Design/methodology/approach
The project employs a service engineering and design science approach with the objective of addressing chronic and multimorbid patients in specialized multiprovider environments. It does this by applying information and communication technologies and organizational design. The project has been a cocreative effort with ongoing interviews and workshops with various stakeholders to inform the conceptualization of a solution, an intermediary step before the implementation phase.
Findings
Patient journey disruptions occur when caregivers do not know what to do in specific situations. A potential solution is a virtual care operator (VCO) with a personalized patient card that would enable service ecosystem actors to integrate and coordinate their tasks. This article presents the basic design principles of such a solution.
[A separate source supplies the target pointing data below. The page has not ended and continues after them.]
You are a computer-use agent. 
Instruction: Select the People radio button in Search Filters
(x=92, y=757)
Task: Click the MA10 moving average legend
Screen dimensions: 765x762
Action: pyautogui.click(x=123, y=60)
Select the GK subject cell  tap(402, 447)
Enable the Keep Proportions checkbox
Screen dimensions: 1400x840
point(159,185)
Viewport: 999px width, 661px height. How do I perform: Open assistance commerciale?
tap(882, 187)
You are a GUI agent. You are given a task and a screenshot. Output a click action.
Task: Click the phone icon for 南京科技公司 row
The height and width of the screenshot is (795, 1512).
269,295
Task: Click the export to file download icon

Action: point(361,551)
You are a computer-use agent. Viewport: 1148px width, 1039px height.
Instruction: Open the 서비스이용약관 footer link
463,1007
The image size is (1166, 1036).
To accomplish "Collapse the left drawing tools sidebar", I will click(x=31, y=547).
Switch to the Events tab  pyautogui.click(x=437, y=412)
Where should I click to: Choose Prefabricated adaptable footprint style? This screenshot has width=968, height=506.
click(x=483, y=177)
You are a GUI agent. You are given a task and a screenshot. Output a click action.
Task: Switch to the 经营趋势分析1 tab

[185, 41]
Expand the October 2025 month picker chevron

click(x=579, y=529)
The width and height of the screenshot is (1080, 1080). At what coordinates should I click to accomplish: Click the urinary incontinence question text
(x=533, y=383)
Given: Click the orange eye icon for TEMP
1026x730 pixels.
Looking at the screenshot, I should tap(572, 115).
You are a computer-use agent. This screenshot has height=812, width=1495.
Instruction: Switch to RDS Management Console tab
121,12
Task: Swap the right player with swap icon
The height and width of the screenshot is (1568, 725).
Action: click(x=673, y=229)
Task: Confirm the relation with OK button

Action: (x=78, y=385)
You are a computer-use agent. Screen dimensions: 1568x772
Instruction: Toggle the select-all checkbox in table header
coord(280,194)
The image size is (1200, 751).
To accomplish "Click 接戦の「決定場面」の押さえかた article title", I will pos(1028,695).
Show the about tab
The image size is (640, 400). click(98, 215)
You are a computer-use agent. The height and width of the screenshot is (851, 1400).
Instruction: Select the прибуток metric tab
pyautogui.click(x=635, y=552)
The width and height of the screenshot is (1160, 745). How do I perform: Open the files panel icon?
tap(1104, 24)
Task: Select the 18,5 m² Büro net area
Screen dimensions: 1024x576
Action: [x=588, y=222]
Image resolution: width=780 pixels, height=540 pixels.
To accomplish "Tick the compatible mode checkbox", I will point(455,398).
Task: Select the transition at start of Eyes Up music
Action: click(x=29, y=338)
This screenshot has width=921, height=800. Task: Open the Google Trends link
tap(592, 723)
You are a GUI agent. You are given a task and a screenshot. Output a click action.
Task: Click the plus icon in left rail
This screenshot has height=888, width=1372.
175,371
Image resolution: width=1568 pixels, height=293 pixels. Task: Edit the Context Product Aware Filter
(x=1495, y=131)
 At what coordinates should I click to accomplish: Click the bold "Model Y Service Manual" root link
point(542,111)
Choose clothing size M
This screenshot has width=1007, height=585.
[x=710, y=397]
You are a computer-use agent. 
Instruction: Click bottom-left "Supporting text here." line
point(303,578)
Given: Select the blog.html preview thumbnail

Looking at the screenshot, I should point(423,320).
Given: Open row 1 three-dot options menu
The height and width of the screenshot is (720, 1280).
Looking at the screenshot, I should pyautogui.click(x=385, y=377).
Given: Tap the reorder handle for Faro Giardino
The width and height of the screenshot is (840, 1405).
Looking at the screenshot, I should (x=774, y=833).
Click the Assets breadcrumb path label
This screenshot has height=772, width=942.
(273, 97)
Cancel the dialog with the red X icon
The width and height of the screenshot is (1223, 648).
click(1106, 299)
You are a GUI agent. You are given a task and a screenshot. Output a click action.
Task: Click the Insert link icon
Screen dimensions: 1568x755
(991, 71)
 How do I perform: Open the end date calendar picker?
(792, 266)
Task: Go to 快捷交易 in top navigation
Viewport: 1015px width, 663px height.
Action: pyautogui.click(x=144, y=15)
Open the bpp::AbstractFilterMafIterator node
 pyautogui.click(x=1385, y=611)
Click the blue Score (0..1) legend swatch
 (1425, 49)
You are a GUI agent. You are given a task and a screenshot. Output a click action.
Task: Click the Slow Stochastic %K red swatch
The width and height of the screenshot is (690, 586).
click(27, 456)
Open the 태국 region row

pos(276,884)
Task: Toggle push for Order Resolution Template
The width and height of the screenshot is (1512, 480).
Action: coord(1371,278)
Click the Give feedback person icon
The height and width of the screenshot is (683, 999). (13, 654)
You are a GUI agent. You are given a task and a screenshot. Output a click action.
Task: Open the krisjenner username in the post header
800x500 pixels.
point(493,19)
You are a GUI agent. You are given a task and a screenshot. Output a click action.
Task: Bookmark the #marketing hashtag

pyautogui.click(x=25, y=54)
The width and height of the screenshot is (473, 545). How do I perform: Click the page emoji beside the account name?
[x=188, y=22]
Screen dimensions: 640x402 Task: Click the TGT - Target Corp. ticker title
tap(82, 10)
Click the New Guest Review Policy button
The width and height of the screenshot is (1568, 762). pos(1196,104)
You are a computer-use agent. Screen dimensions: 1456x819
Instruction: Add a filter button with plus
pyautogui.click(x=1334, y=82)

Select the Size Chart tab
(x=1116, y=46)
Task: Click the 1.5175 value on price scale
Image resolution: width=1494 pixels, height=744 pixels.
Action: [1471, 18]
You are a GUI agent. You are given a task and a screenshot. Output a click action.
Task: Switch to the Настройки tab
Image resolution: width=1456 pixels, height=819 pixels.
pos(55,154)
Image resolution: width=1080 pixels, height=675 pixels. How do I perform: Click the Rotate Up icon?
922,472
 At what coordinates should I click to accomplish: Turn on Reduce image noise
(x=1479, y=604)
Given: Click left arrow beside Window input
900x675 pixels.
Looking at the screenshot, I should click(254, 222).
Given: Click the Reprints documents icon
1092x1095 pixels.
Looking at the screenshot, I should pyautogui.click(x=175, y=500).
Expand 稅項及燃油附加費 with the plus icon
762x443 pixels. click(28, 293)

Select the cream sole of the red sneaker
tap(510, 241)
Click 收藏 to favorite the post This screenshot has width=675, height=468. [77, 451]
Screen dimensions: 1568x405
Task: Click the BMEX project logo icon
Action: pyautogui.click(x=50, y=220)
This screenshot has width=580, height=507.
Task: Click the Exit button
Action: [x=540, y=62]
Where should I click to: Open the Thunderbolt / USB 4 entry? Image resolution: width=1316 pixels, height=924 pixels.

Research limitations/implications
Conceptual ideas and preliminary results only indicative.
Practical implications
Systemic integration efforts like those ongoing in Finland can benefit from the VCO concept encouraging a more collaborative way of thinking about integrative solutions and opening up new avenues of research on business implications and ecosystem strategies.
Social implications
The VCO concept answers to the continuity of care, the rising costs of health care and the growing numbers of patients with chronic disease and multimorbidity whose care remains fragmented and uncoordinated.
Originality/value
Taking an ecosystem approach to care integration and addressing interoperability issues are on the cutting edge of healthcare system transformation.